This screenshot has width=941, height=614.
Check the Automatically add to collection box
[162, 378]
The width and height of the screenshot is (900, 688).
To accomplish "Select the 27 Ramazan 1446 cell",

....

◆ WORK REQUIRED ◆
In the lines above, every record is to be repeated exactly.

◆ ANSWER AREA ◆
This screenshot has width=941, height=614.
Check the Automatically add to collection box
[162, 378]
The width and height of the screenshot is (900, 688).
To accomplish "Select the 27 Ramazan 1446 cell",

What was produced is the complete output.